Les manifestations en Turquie, sur l’ensemble du territoire, ont pris une tournure sans précédent depuis la dictature militaire. Les revendications ne se limitent pas à la destruction d’un parc et à la transformation d’une place publique historique, qui depuis des décennies est le point de départ de toutes les contestations. Ce qui est en jeu aujourd’hui, c’est le modèle politique turc, longtemps donné en exemple pour le monde arabo-musulman. Il affiche clairement ses contradictions.
La victoire électorale des islamistes a succédé à une autre empêchée par l’armée, une décennie plus tôt, au nom de la laïcité. Erdogan a dû donc composer avec l’institution la plus importante du pays qui se considérait comme la gardienne de l’héritage d’Atatürk. S’appuyant sur l’économie, profitant d’une ère propice à la croissance, le premier ministre turc a effectivement réalisé des performances excellentes. Les turcs ont vu le revenu par tête d’habitant augmenter très fortement en dix ans. Les hommes d’affaires enfin libérés de l’armée, qui est aussi un agent économique, lui apportent un large soutien. C’est d’ailleurs ce soutien qui lui a permis de neutraliser l’armée.
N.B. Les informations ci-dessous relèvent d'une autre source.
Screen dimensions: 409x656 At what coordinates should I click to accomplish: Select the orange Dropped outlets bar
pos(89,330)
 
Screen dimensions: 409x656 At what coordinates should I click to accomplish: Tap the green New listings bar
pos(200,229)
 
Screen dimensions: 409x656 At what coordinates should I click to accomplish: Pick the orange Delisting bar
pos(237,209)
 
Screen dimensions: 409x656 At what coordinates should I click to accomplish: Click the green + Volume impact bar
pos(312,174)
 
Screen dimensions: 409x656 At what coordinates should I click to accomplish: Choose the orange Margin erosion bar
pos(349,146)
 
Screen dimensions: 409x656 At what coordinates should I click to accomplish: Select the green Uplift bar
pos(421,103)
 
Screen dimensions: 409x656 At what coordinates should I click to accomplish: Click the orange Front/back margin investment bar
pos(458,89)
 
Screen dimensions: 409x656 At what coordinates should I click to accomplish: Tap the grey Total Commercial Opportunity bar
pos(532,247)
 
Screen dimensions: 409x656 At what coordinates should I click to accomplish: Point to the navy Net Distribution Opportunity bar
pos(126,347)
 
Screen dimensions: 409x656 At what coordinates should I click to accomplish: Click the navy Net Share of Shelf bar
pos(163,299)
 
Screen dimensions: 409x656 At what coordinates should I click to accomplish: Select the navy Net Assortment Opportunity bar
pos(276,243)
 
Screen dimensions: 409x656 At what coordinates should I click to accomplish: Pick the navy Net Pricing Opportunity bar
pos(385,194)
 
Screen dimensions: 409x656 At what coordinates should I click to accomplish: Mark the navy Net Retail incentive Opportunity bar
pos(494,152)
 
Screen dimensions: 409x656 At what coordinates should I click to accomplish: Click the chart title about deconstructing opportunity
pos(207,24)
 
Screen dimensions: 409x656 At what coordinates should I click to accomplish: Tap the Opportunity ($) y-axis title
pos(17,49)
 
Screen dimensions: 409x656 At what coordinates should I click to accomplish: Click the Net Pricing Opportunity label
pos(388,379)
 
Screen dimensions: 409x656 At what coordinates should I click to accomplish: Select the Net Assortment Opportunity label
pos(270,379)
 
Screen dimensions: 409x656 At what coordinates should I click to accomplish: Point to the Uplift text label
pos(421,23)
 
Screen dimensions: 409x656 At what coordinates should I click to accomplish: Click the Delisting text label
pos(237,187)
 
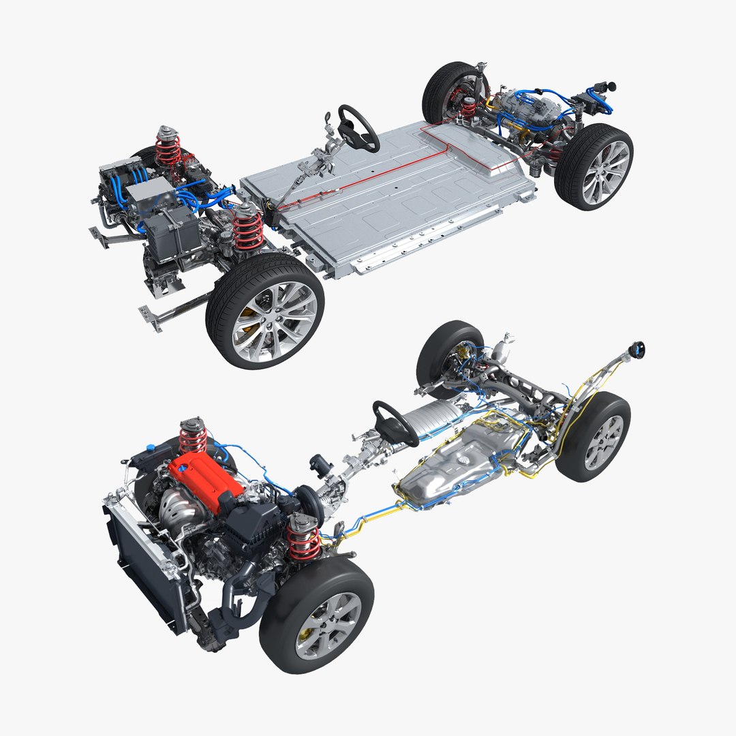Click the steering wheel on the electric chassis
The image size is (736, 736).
tap(358, 127)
Celle-ci ne peut plus imposer son point de vue dès lors que les institutions représentatives se sont renforcées, surtout que les turcs rêvent toujours d’intégrer l’union européenne.
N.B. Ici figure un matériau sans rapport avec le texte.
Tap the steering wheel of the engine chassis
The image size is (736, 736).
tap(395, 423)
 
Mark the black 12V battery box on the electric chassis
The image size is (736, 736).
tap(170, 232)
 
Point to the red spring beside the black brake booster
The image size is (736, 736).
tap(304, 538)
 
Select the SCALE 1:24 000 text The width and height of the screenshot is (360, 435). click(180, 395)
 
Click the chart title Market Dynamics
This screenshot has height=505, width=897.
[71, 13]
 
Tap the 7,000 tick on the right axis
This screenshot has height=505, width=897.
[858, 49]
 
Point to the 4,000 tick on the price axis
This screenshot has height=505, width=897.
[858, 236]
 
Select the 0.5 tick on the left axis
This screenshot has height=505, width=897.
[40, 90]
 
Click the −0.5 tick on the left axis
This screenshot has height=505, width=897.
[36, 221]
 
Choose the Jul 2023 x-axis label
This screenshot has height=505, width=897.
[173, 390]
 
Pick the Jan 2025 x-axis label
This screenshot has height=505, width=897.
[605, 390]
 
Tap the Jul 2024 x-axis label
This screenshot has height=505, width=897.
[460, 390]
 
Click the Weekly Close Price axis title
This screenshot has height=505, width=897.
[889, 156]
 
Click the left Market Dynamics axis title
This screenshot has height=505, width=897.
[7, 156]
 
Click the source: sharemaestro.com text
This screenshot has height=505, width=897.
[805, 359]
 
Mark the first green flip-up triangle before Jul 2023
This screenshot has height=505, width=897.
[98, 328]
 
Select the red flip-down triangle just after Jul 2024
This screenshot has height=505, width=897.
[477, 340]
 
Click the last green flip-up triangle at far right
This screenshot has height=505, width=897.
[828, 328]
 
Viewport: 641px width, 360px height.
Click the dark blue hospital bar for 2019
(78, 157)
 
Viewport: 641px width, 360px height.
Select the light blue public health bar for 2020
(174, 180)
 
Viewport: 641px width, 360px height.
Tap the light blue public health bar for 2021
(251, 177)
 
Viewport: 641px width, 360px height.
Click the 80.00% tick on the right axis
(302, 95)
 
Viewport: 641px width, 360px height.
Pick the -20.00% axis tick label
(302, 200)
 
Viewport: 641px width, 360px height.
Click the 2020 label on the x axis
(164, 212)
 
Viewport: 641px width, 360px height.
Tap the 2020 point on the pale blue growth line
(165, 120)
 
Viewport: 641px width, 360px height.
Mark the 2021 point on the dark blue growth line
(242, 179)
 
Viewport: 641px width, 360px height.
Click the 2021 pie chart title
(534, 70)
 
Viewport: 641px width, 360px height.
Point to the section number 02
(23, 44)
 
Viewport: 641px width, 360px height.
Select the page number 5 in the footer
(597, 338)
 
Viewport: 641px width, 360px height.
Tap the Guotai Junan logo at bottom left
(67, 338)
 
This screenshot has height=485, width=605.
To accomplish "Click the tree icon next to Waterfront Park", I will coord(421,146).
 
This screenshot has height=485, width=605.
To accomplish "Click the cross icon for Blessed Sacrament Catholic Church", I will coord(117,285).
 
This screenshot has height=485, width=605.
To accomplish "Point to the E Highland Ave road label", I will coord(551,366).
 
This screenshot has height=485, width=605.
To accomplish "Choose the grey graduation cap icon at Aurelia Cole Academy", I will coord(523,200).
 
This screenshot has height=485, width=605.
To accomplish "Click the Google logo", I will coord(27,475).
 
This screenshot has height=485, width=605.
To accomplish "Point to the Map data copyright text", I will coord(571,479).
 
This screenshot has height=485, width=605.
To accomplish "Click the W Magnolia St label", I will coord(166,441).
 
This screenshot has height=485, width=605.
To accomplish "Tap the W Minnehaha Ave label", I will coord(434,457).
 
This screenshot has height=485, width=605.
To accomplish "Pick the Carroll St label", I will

Seulement, depuis sa réélection triomphale, en plein Printemps arabe, Erdogan multiplie les actions pour museler la presse, la justice et tous les contre-pouvoirs. Il le fait au nom de la majorité confortable que lui ont donné les électeurs. Il devient un nouveau Poutine, sauf que lui est islamiste et que l’Etat turc est laïc depuis un siècle. Ce sont ses attaques contre la laïcité, en tentant, au nom de la morale islamique, d’imposer des restrictions à la vie privée, ajoutées à sa dérive autoritaire, qui ont mis le feu aux poudres. Les islamistes ont mis la Turquie dans l’œil du cyclone. Les problèmes frontaliers se multiplient.
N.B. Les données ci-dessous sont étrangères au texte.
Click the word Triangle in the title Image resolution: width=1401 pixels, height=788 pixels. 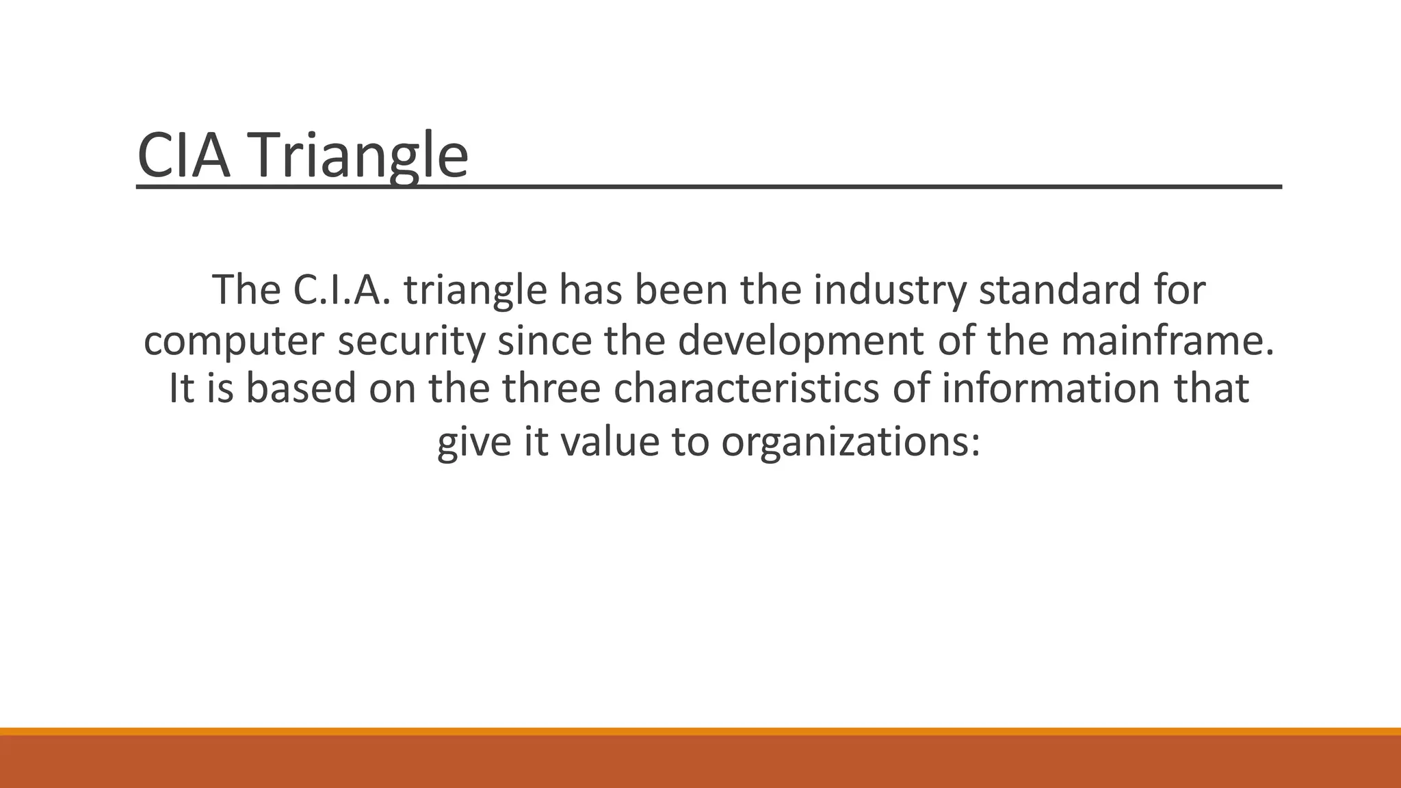click(363, 156)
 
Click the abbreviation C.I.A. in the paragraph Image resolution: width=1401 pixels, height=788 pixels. click(342, 289)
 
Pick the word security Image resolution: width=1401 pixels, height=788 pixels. click(411, 341)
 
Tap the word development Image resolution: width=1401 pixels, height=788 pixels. click(800, 341)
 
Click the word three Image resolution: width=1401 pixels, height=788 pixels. click(551, 388)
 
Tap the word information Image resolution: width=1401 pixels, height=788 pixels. click(1050, 388)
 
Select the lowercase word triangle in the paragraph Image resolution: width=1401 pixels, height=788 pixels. click(475, 291)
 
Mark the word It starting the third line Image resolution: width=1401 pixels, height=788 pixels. click(181, 388)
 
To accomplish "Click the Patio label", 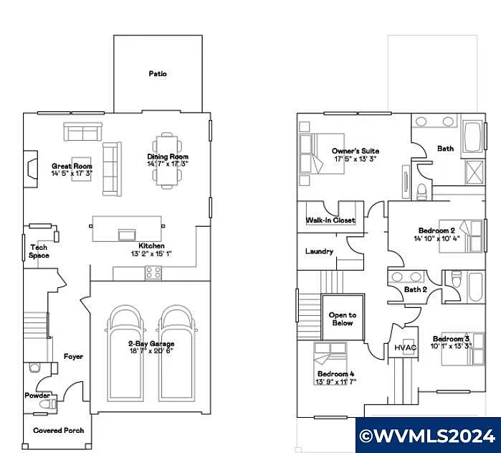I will coord(158,74).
Les risques d’instabilité sont évidents. La réussite économique ne cache plus l’exacerbation des contradictions à la fois sociales, liés aux inégalités et sociétales par le déni islamiste d’une diversité pourtant criarde et qui a fait la réussite de la Turquie. Ces contradictions mettent à mal le modèle turc et pose la question de sa viabilité démocratique. Une majorité n’a pas le droit de piétiner tous les consensus sociaux, de museler les oppositions, d’ignorer la différence au nom des résultats du suffrage universel. Tout cela pose, de manière crue, la nécessité de réfléchir sur la démocratie et l’adhésion des islamistes à celle-ci. La démocratie serait-elle pour eux un choix stratégique ou seulement une option tactique pour arriver au pouvoir ? L'avenir nous le dira.